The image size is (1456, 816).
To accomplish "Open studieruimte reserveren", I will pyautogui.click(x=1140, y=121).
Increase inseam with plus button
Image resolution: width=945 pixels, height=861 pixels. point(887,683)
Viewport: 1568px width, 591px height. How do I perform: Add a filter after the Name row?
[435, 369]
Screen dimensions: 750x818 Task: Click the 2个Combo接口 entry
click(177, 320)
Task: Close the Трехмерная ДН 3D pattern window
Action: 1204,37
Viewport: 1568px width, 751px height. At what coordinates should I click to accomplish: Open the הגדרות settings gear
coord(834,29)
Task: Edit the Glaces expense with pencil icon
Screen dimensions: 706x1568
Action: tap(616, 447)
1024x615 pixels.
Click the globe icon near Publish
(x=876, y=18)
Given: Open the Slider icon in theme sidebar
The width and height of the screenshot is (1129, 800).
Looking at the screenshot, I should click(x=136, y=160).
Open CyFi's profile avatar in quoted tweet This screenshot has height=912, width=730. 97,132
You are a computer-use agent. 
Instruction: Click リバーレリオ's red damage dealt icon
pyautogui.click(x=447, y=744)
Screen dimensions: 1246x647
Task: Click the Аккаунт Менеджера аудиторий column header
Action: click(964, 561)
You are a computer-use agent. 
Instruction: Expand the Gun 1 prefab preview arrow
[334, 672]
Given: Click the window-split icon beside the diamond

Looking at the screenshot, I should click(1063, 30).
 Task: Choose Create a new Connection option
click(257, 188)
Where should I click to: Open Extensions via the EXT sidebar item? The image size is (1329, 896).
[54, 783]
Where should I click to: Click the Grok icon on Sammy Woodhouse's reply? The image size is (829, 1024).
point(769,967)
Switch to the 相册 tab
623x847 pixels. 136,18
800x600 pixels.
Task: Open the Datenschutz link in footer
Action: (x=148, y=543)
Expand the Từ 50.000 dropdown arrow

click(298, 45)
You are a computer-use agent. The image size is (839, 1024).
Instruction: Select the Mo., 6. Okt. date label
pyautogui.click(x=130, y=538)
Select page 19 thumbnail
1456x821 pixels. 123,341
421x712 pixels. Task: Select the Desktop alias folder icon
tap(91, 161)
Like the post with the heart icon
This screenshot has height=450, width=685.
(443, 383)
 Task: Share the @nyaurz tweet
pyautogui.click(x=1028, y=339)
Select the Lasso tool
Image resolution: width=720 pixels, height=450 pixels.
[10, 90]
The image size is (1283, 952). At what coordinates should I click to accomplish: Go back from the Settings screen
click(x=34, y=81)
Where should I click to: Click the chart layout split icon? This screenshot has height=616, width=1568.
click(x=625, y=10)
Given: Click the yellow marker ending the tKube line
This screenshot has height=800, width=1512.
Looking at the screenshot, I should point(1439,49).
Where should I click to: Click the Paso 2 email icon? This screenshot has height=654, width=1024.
════════
▶ Work instruction: Reproduce without change every line of the entries above, from the one containing "Where should I click to: Click the Grok" through the last.

▶ Result:
Where should I click to: Click the Grok icon on Sammy Woodhouse's reply? The image size is (829, 1024).
point(769,967)
Switch to the 相册 tab
623x847 pixels. 136,18
800x600 pixels.
Task: Open the Datenschutz link in footer
Action: (x=148, y=543)
Expand the Từ 50.000 dropdown arrow

click(298, 45)
You are a computer-use agent. The image size is (839, 1024).
Instruction: Select the Mo., 6. Okt. date label
pyautogui.click(x=130, y=538)
Select page 19 thumbnail
1456x821 pixels. 123,341
421x712 pixels. Task: Select the Desktop alias folder icon
tap(91, 161)
Like the post with the heart icon
This screenshot has height=450, width=685.
(443, 383)
 Task: Share the @nyaurz tweet
pyautogui.click(x=1028, y=339)
Select the Lasso tool
Image resolution: width=720 pixels, height=450 pixels.
[10, 90]
The image size is (1283, 952). At what coordinates should I click to accomplish: Go back from the Settings screen
click(x=34, y=81)
Where should I click to: Click the chart layout split icon? This screenshot has height=616, width=1568.
click(x=625, y=10)
Given: Click the yellow marker ending the tKube line
This screenshot has height=800, width=1512.
Looking at the screenshot, I should point(1439,49).
Where should I click to: Click the Paso 2 email icon? This screenshot has height=654, width=1024.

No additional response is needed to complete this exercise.